● Task instructions: Each line of the data below from the one holding "Task: Close the 代償休息必要時間 popup" to the one holding "The image size is (617, 311).", inclusive, is to be reproduced exactly; no other line belongs in the answer.

Data entries
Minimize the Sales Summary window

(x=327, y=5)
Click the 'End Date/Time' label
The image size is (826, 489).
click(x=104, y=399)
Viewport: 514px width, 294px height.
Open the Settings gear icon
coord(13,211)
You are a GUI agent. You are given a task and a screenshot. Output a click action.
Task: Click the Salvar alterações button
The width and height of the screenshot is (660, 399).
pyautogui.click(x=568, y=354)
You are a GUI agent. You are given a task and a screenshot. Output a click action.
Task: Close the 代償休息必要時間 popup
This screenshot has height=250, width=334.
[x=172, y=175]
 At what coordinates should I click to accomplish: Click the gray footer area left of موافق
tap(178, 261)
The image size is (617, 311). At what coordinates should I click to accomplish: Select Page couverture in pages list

* * *

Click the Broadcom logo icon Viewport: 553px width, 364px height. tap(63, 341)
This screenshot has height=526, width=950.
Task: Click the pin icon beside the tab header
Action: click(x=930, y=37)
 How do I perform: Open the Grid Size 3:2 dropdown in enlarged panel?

● Answer area:
Task: Close the 代償休息必要時間 popup
This screenshot has height=250, width=334.
[x=172, y=175]
 At what coordinates should I click to accomplish: Click the gray footer area left of موافق
tap(178, 261)
The image size is (617, 311). At what coordinates should I click to accomplish: Select Page couverture in pages list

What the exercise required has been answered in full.